Problem to solve
Pick out each line of the records in which the word "Toggle" appears.
*** Begin section ***
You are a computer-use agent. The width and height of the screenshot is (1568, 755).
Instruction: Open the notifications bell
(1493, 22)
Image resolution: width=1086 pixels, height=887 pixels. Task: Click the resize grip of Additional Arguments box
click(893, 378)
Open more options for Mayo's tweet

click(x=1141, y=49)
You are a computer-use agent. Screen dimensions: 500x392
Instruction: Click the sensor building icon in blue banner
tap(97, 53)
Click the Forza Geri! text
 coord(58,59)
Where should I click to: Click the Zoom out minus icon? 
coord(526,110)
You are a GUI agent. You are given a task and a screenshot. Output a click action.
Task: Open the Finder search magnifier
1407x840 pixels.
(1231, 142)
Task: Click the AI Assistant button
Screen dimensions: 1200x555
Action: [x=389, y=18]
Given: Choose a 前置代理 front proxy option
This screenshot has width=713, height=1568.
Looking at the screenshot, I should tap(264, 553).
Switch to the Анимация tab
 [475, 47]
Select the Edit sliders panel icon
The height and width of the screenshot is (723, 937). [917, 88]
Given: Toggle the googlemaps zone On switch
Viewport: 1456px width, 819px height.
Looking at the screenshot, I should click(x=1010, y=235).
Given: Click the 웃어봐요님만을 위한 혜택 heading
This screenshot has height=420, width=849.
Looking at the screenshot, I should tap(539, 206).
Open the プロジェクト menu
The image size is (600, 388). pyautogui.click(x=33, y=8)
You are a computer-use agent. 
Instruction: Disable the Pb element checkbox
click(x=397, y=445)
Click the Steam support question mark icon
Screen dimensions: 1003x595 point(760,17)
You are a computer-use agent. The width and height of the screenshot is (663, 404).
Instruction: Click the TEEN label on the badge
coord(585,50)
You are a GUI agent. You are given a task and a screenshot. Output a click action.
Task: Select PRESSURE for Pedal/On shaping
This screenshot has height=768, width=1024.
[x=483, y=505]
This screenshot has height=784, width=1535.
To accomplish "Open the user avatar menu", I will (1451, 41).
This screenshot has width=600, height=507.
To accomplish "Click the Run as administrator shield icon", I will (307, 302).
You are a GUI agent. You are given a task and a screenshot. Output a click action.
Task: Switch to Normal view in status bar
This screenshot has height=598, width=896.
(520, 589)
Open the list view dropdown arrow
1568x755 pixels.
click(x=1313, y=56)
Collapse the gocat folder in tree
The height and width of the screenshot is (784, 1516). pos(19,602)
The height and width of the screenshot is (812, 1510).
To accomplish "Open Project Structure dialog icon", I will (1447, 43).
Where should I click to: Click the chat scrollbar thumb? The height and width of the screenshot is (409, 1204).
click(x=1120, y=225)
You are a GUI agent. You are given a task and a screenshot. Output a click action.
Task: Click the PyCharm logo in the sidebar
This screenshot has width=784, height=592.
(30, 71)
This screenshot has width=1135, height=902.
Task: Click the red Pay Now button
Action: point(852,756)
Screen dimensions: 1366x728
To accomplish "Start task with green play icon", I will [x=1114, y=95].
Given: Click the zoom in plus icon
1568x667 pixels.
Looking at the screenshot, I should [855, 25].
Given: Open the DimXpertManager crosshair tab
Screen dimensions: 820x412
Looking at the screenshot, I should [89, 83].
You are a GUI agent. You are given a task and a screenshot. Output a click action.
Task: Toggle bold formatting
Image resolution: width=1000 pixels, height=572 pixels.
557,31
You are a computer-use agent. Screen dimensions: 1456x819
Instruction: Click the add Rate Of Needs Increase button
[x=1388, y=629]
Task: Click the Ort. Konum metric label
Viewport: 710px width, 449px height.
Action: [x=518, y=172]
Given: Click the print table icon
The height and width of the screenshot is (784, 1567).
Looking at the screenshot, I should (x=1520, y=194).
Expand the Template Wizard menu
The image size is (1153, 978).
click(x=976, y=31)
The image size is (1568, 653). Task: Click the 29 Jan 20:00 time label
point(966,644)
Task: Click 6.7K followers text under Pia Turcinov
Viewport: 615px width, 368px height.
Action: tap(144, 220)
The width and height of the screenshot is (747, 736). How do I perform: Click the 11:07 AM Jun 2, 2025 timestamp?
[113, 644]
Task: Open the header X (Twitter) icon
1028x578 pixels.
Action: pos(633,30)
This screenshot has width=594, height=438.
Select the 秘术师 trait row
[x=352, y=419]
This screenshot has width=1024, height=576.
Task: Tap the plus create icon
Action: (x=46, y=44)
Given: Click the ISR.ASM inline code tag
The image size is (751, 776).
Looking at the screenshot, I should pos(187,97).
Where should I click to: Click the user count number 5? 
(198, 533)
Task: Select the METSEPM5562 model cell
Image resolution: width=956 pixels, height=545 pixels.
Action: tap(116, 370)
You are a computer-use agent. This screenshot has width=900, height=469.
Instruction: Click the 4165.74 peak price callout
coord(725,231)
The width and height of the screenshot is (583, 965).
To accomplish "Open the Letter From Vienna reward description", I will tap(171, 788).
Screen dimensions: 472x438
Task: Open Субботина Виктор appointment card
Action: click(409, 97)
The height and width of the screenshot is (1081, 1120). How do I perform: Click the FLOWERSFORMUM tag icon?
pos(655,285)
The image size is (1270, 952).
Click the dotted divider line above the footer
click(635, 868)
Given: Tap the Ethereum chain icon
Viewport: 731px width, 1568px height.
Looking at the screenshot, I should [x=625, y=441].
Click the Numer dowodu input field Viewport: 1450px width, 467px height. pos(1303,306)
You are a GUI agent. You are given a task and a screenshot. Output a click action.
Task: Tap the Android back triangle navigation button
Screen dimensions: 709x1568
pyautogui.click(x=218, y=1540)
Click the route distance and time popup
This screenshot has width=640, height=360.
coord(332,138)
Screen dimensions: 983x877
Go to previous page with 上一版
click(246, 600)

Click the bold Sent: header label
*** End section ***
Answer to the problem
Given: Toggle the googlemaps zone On switch
Task: Toggle bold formatting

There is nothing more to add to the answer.